É óbvio que os "autónomos" são profissionais muito bem pagos noutros países. Bem pagos e bem tratados. Tanto quanto alguém que faz parte da casa. Em Portugal, as coisas estão a mudar. Lentamente. Mas um freelancer, aqui há uns anos, era visto simplesmente como o bombeiro de serviço. Actualmente, para se ter sucesso como freelancer são necessárias duas coisas: uma boa rede de contactos e uma capacidade empreendedora reciclável. Tendo isto, e jeitinho para uma ou duas coisas, a coisa é capaz de correr bem.
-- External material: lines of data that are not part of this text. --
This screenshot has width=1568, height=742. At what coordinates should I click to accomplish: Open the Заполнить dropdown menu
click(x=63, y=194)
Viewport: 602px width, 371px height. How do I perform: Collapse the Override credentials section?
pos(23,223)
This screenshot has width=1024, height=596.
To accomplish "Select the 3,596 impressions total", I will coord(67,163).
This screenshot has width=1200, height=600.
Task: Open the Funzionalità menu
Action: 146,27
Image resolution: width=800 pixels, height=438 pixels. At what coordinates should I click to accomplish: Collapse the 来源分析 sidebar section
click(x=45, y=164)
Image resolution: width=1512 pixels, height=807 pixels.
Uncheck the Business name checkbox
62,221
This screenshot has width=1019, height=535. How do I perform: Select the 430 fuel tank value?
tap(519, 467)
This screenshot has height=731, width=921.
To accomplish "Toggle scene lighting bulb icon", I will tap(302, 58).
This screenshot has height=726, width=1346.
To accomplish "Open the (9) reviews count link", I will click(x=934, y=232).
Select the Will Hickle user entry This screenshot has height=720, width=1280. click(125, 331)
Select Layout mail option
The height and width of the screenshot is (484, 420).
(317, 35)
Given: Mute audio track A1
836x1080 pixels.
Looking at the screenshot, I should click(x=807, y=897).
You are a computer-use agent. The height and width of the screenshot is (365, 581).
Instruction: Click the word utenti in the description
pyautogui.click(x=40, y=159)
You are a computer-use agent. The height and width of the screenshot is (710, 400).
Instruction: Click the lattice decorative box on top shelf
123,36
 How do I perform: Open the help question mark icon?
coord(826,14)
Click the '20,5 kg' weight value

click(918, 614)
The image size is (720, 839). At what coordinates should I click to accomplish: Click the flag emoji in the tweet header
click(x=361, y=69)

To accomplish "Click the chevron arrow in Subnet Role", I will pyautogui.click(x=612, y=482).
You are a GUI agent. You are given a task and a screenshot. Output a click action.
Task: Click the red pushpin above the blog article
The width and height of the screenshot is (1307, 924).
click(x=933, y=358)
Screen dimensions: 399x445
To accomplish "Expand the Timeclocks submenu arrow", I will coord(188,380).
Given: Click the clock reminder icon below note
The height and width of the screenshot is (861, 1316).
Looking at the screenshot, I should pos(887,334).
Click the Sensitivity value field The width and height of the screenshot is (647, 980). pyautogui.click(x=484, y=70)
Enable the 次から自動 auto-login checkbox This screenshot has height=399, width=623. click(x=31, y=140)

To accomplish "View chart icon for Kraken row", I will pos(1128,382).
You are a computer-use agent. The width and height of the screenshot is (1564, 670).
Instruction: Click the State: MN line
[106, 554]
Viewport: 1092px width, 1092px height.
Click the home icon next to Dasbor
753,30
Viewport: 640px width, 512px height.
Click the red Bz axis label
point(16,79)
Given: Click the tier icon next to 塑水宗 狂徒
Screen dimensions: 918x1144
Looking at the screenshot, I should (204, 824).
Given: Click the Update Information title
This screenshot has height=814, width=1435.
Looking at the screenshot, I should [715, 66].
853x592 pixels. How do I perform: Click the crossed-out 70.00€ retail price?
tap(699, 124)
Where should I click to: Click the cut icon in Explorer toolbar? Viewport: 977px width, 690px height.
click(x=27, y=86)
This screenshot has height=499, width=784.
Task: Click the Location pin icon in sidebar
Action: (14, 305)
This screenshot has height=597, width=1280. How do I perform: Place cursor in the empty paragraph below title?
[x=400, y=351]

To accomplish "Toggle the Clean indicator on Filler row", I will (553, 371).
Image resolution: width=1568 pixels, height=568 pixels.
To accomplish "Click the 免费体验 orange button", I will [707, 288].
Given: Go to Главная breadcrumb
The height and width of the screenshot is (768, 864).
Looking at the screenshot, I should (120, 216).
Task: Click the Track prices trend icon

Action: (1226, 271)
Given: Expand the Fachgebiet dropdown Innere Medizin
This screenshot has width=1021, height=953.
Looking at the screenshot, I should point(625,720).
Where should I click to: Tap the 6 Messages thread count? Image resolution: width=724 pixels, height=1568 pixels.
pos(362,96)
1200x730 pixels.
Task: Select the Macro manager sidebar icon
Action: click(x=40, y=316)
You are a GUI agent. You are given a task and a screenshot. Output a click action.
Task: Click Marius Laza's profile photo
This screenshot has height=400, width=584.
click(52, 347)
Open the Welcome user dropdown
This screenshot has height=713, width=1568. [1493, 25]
Mas... a instabilidade, a incerteza - e a conta bancária, meio a descoberto - andam sempre de mãos dadas com a vida de jornalista.

Portanto, a empregabilidade é importante na medida daquilo que cada um procura, na medida daquilo que cada um deseja. Se a miúda que me perguntou isto deseja uma vivenda, com piscina, na primeira linha da praia, se calhar é melhor ela pensar em ser assessora política e não jornalista. Em todo o caso, obrigar alguém a escolher uma profissão tão cedo, parece-me precoce, embora haja casos de sucesso. Eu, por exemplo, descobri que queria ser jornalista no 9º ano. Se sou um caso de sucesso... Isso já é outra conversa. Entretanto, fiz imensas coisas diferentes. (tenho um curriculum bastante esquizofrénico). Mas a vida é isso mesmo. Experimentar para ver se gostamos. Mais do que acertar à primeira. Não sei se essa é a melhor mensagem para passar aos adolescentes que me ouviram. Pode não ser a melhor, mas é, com certeza, a mais sensata.

A crise que se instalou no nosso país fez com que o mundo profissional assumisse outros contornos. Muitas empresas - e muitas pessoas - tiveram, forçosamente, que se reinventar. Há, ainda, alguma resistência por parte dos recursos humanos mais conservadores em absorver essa realidade. Lembro-me, várias vezes, de ser criticada por não apresentar um cv minimamente coerente. Aos olhos deles até que podia não ser coerente, mas aos meus era. E isso é, no fim de contas, é o saldo mais importante. O resto é simples. If it doesn't fit, don't force it.